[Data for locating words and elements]
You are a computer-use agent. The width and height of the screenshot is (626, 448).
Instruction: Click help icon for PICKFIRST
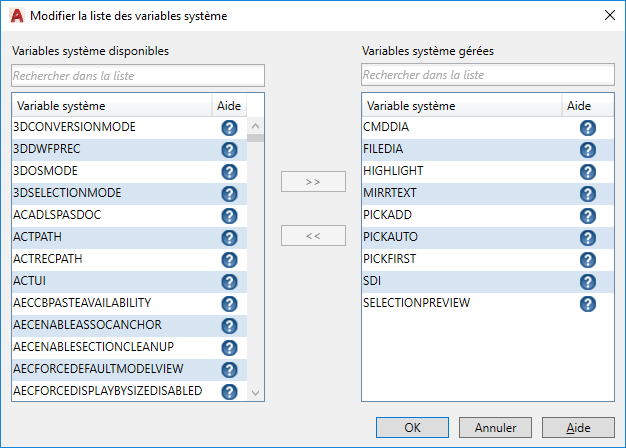(587, 260)
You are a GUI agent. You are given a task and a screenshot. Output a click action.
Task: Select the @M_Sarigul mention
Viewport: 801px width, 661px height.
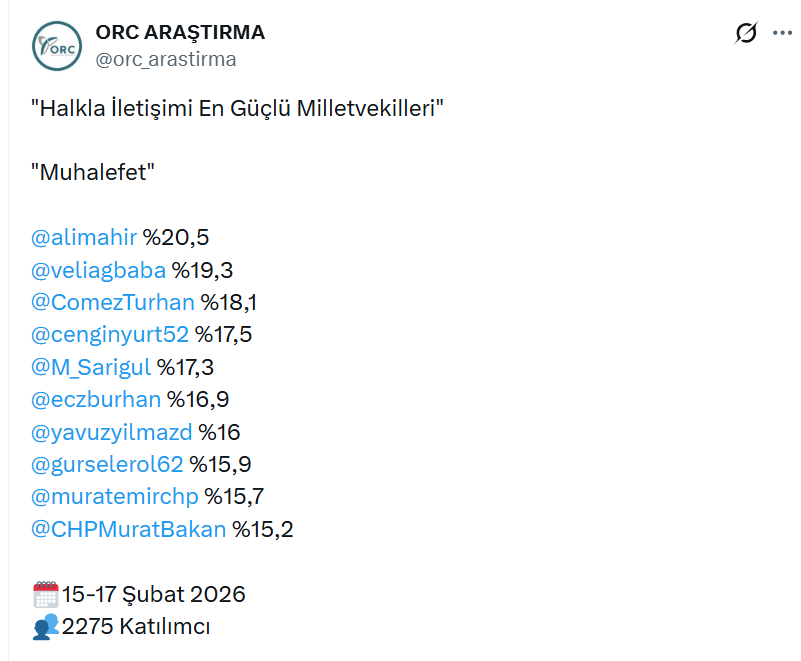click(91, 367)
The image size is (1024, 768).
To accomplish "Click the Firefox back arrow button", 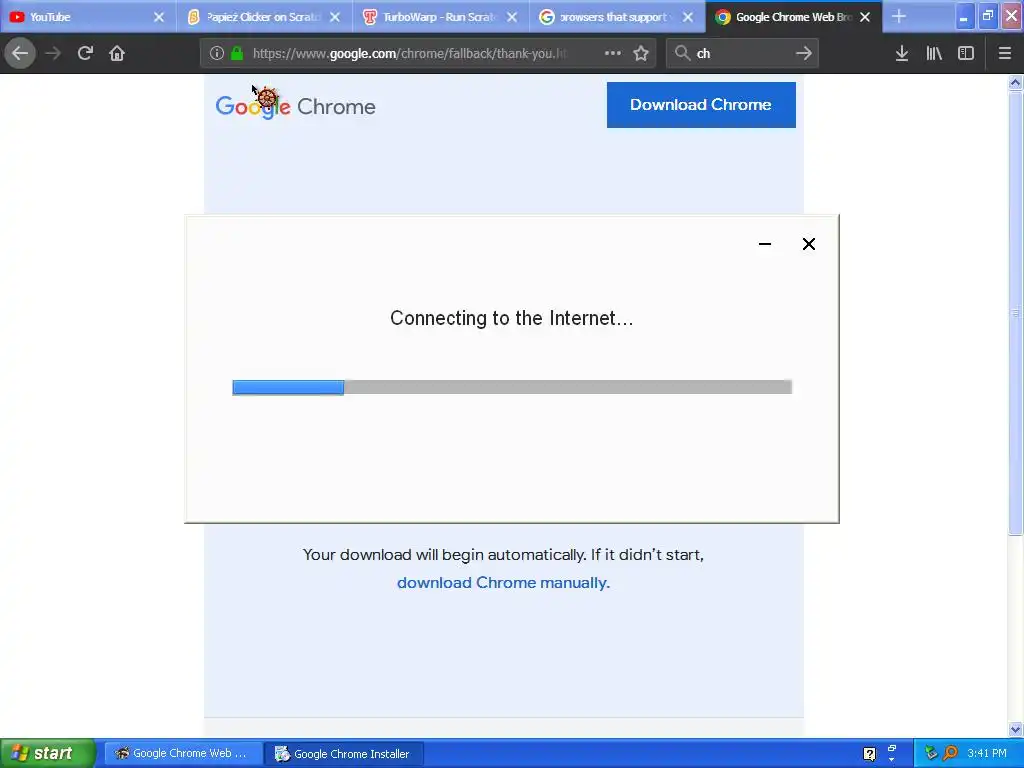I will pos(20,53).
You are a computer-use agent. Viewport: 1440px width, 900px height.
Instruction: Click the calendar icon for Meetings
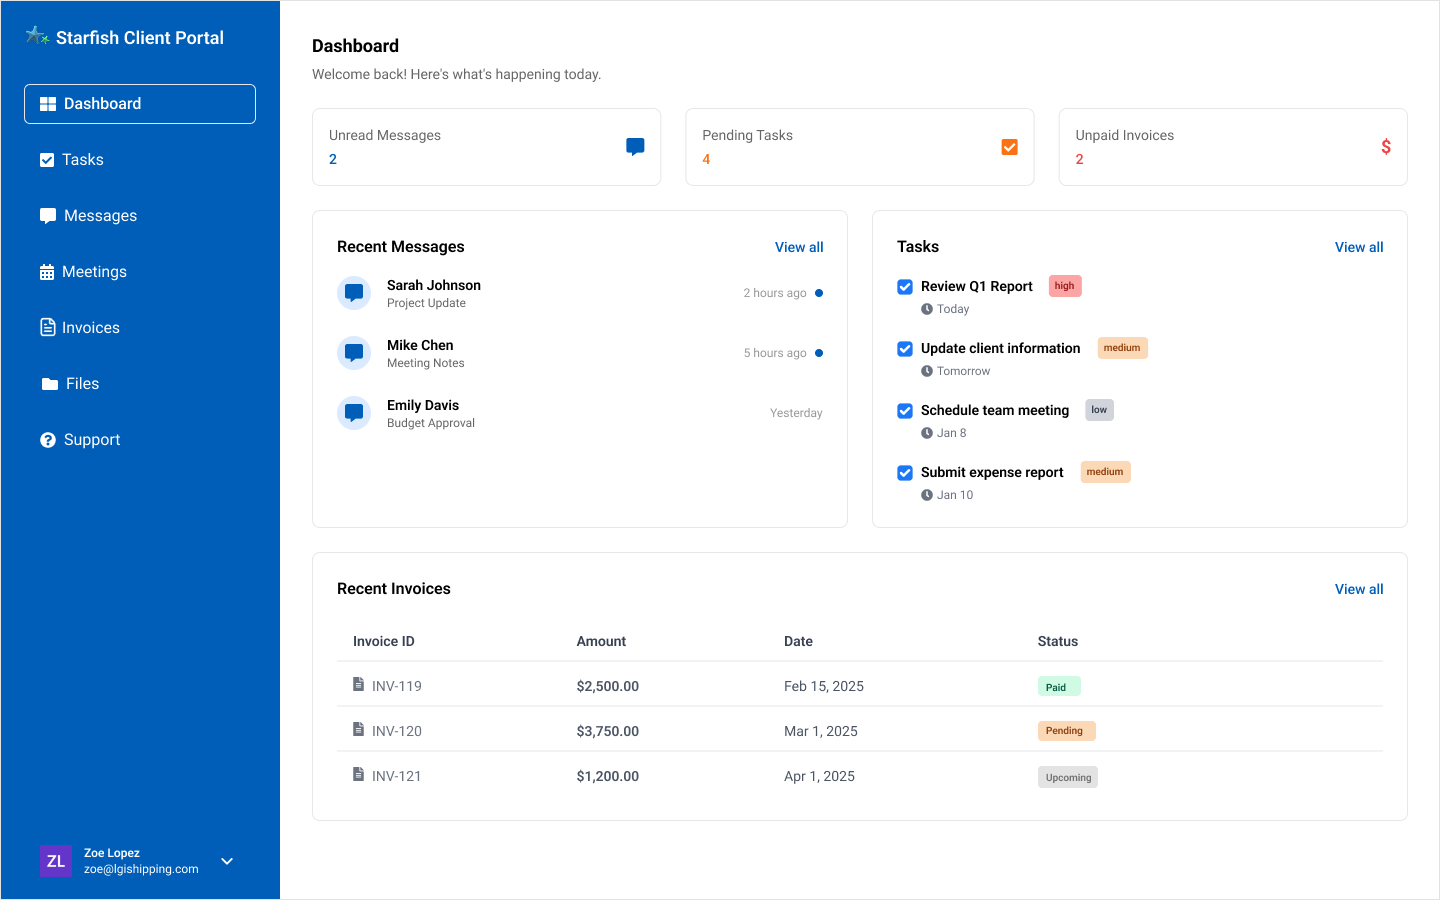point(47,272)
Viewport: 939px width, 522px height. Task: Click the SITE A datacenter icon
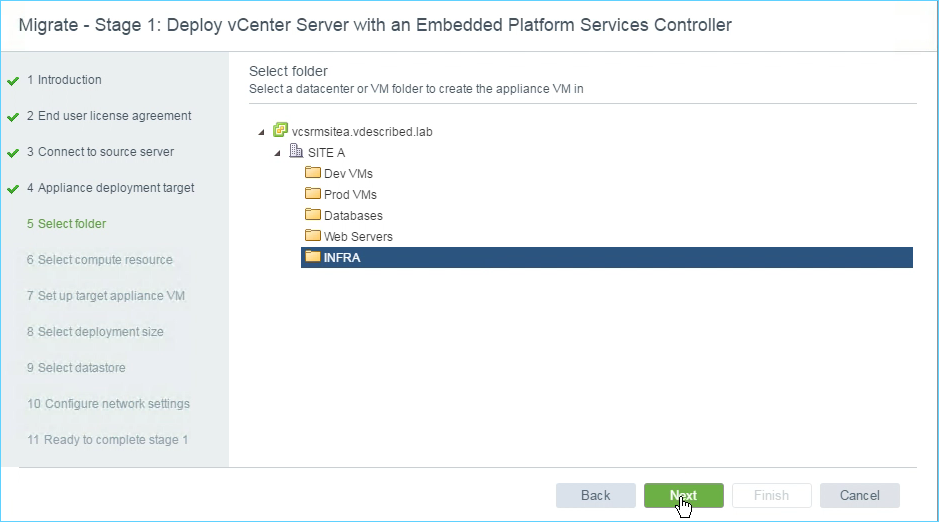pos(296,150)
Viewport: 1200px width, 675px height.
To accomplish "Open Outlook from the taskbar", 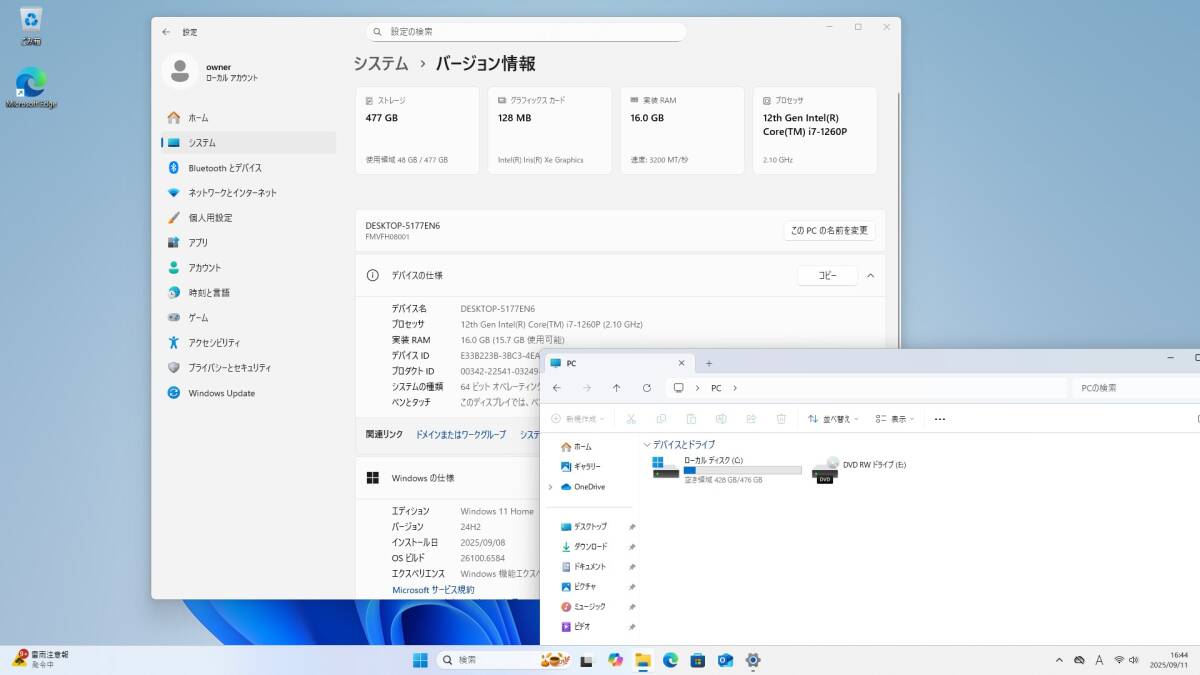I will tap(725, 660).
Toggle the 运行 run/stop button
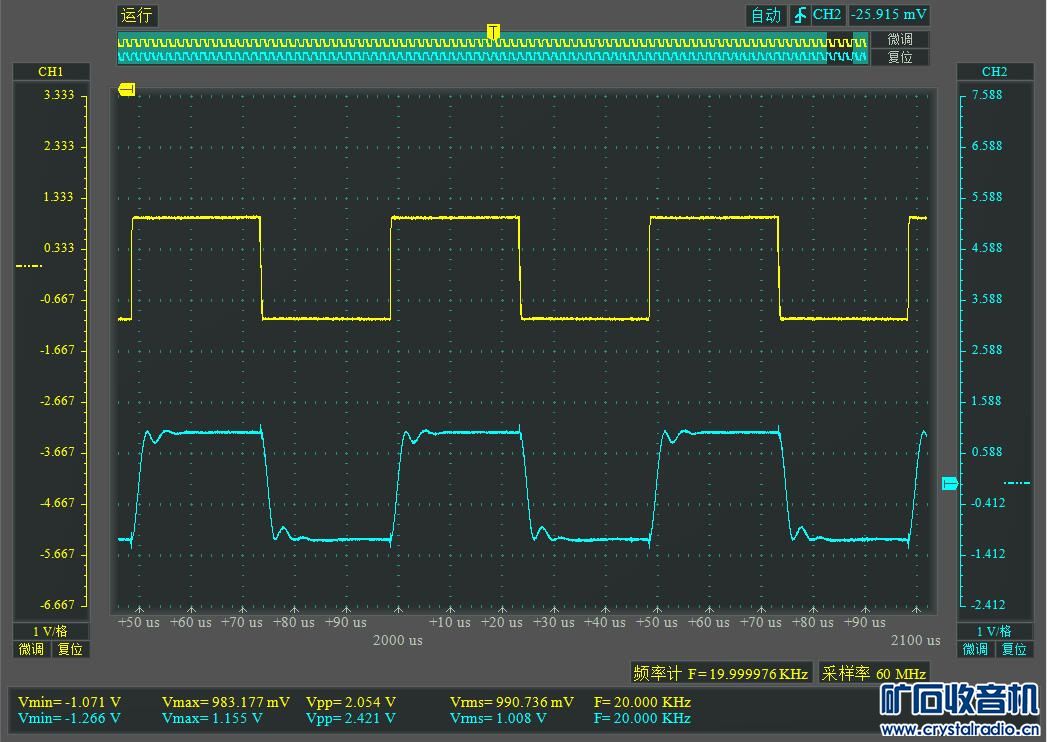The image size is (1047, 742). click(x=137, y=15)
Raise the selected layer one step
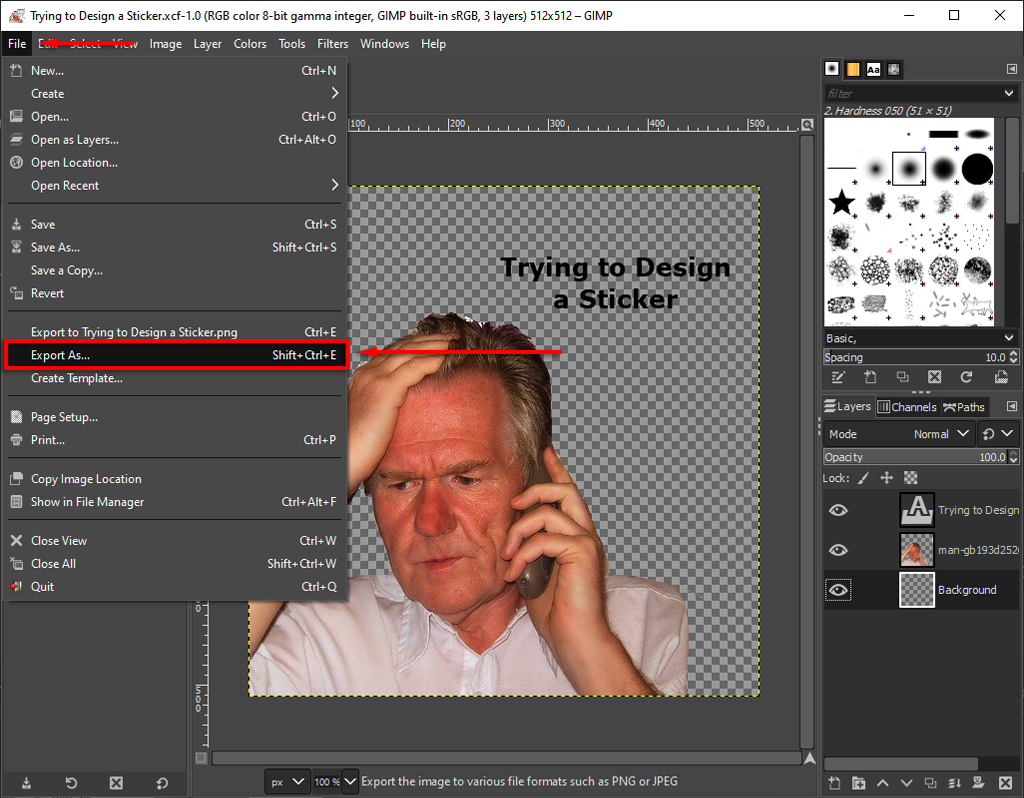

(Directive): Select every line of the items above that contains the string "width", matching case exactly, and copy each such line.

(Complete response):
You are a computer-use agent. The width and height of the screenshot is (626, 448).
Viewport: 801px width, 661px height.
You are a computer-use agent. Viewport: 1440px width, 900px height.
Viewport: 939px width, 522px height. Task: Click the SITE A datacenter icon
Viewport: 1200px width, 675px height.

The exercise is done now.